Ainda ante-ontem passei a tarde com Gilberto e já hoje tenho um desejo louco de o ver novamente... E penso, penso sempre no melindre da minha situação; desde que me permiti a liberdade de cultivar, embora a ocultas, certas afeições ilegitimas, deixei de ser uma mulher honesta, segundo as leis da sociedade . A verdade é que, se meu marido houvesse sido correcto, fiel, não estariamos divorciados como estamos; eu ainda o amaria como o amava no dia em que lhe dei o primeiro beijo e não teria sido estreita da pelos braços doutro homem... Mas assim não foi... e, hoje, que irreverencias formidaveis pratico, furtivamente, contra os principios que um oitavo de humanidade respeita, que outro oitavo desrespeita sem rebuço e os restantes seis oitavos fingem respeitar!...

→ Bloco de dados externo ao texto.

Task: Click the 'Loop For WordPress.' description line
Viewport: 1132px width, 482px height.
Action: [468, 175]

Pecadora... Sim, sou uma pecadora. Mas, meu Deus de ternura e bondade, seria então necessário, para bem te servir, que eu fosse insensivel ás afrontas dum marido pouco escrupuloso? Que arrancasse o coração e aniquilasse as justas aspirações da natureza, renunciando a novos afectos?
Se, em vez de me deixar arrastar pelos impulsos dum temperamento insubmisso, eu fosse calculadora e ponderada, e contraisse um segundo matrimonio, por exemplo com o detestavel M. de S., que mais duma vez mo propôz-é certo que determinadas pessoas me censurariam acremente, acusando-me de ultrajar a religião e Deus sabe se eu sou ou não uma crente sincera! — mas quantas outras bôcas louvariam o meu bom senso e o meu tacto, por ter realizado sem escrupulos a venda legal de mim mesma!...

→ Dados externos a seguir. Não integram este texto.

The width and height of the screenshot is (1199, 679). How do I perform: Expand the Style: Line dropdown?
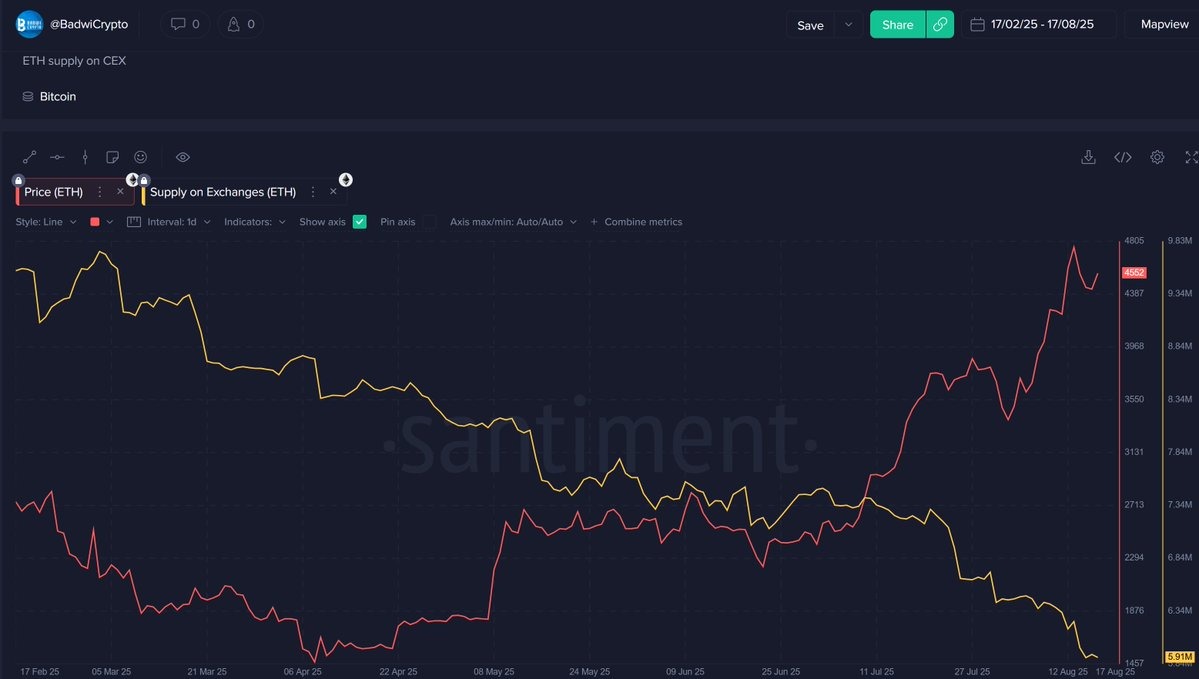[x=46, y=222]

Uns e outros criticam a minha situação de mulher nova, bonita e livre. Sei que se murmura de mim... Como satisfazer toda essa gente? Como tapar a boca maldizente à humanidade? Oh, o problema da minha vida!
E para que me divorciei, afinal? Tenho sido, desde então, mais feliz? Não... Valem acaso mais do que o meu ex-marido os homens que tenho conhecido depois dele? Não valem... Mas eu nada sabia da vida... E julgava o mundo infinitamente melhor...

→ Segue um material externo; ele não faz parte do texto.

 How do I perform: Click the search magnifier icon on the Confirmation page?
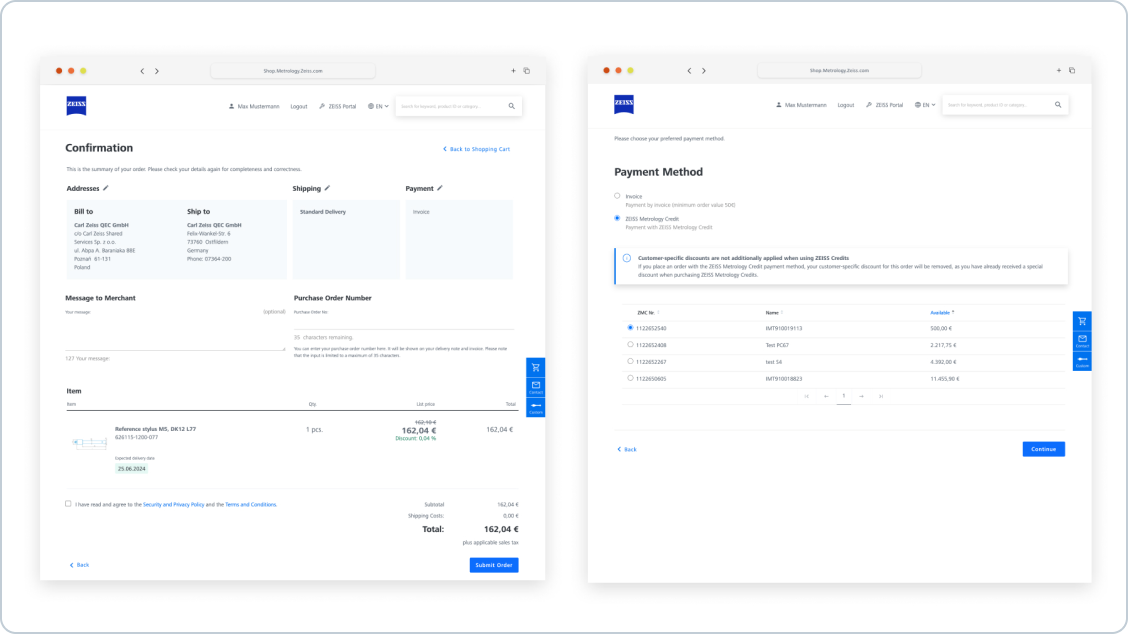pos(511,106)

Gilberto prende-me. Tudo nele me agrada, além do seu espírito agudo, por vezes tão injusto e cruel: até as rugas precoces que lhe descem do angulo exterior dos olhos, sulcando-lhe a pele clara e fina como a duma mulher, até a testa espaçosa, que uma prematura calvicie principiou já a desadornar... Mas a nuvem que as nossas consciencias alarmadas criaram e avolumaram, continua oscilando entre nós dois...
Sexta-feira, 11.
Acordei alegre, hoje. Afinal, a liberdade é uma bela coisa e eu sou uma mulher livre. Preparei-me para saír pelas três horas; introduzi-me num vestido de veludo, estreito como uma bainha, coloquei nesta pobre cabecita, destinada, por dentro, a exgotar-se em raciocinios inuteis e, por fóra, a sofrer a tirania da moda, uma toque que me cobre quasi completamente os olhos e me provoca, geralmente, enxaquecas. Calcei as luvas, puz debaixo do braço o objecto informe que substituiu o antigo guarda-chuva e a que damos, ainda, pela força do hábito, êsse nome e saí, leve como uma andorinha...
— Que feia! — rosnou uma saloia velha e tisnada, ao passar por mim.
— Que linda! disseram dois dandys, que conversavam á porta duma tabacaria... E eu sei que ia bonita e perturbante, flor de amor, feixe de nervos, que ontem chorava e hoje sorri...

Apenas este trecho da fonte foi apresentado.